▶ [Task directions] Quote all lines below exactly. Images stay out.

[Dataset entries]
╔══

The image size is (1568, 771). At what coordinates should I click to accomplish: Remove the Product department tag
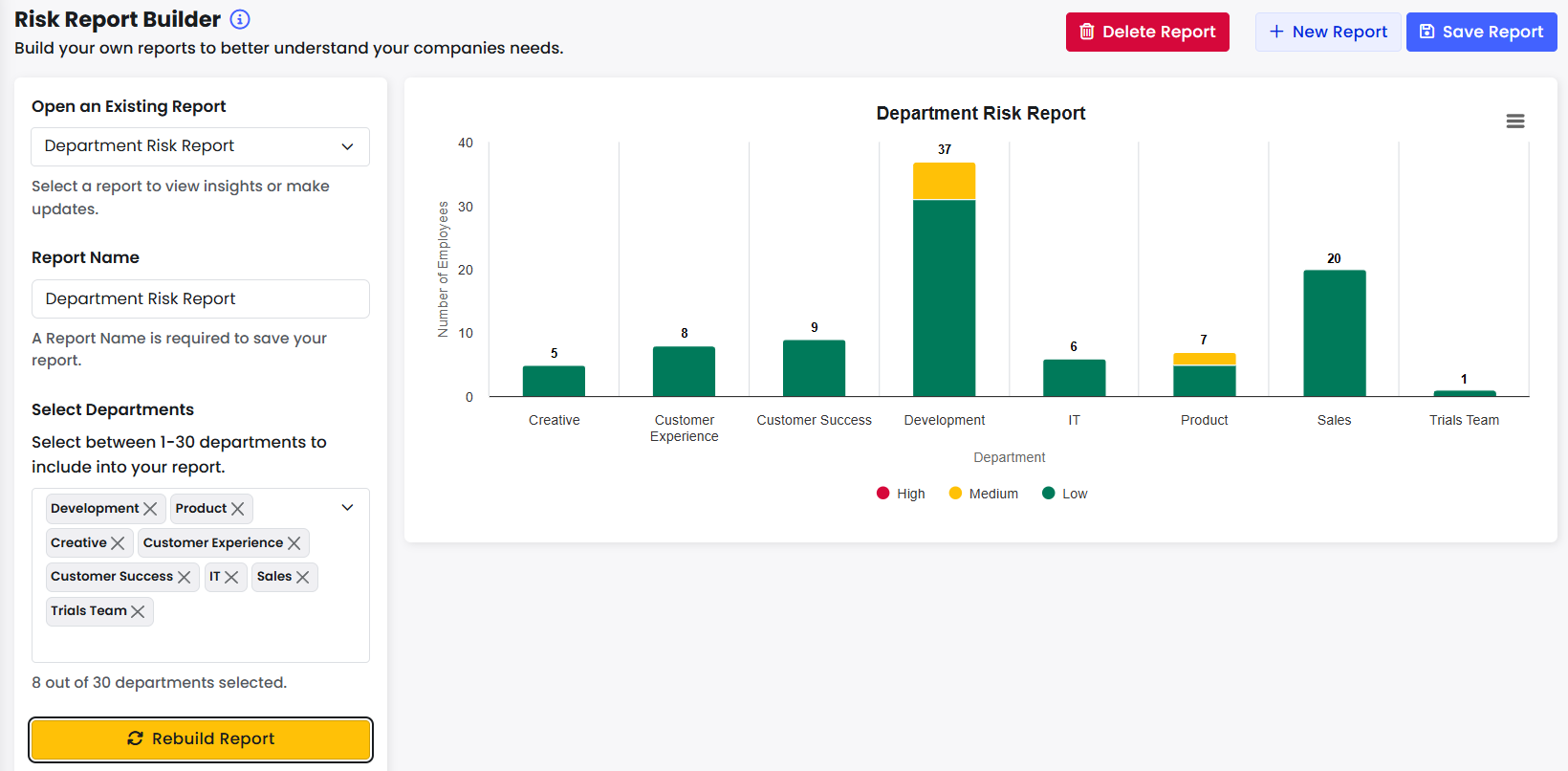[x=238, y=509]
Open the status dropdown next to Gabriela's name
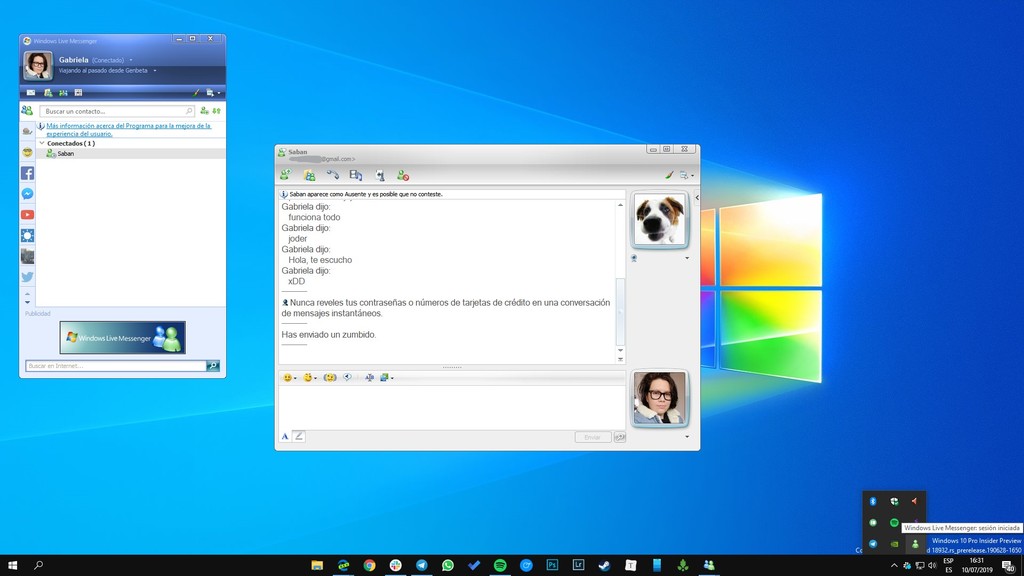Viewport: 1024px width, 576px height. pyautogui.click(x=131, y=60)
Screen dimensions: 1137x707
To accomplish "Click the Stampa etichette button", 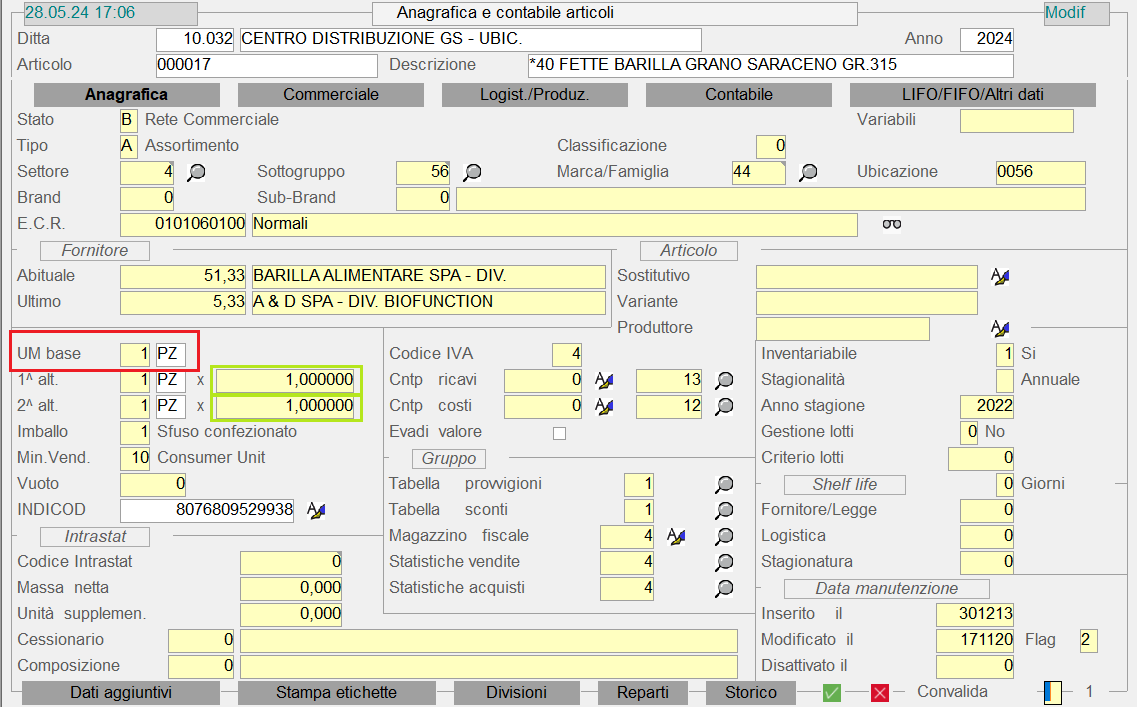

╚══

▶ [Reply]
The image size is (1568, 771). At what coordinates should I click to accomplish: Remove the Product department tag
[x=238, y=509]
Open the status dropdown next to Gabriela's name
Viewport: 1024px width, 576px height. pyautogui.click(x=131, y=60)
Screen dimensions: 1137x707
To accomplish "Click the Stampa etichette button", 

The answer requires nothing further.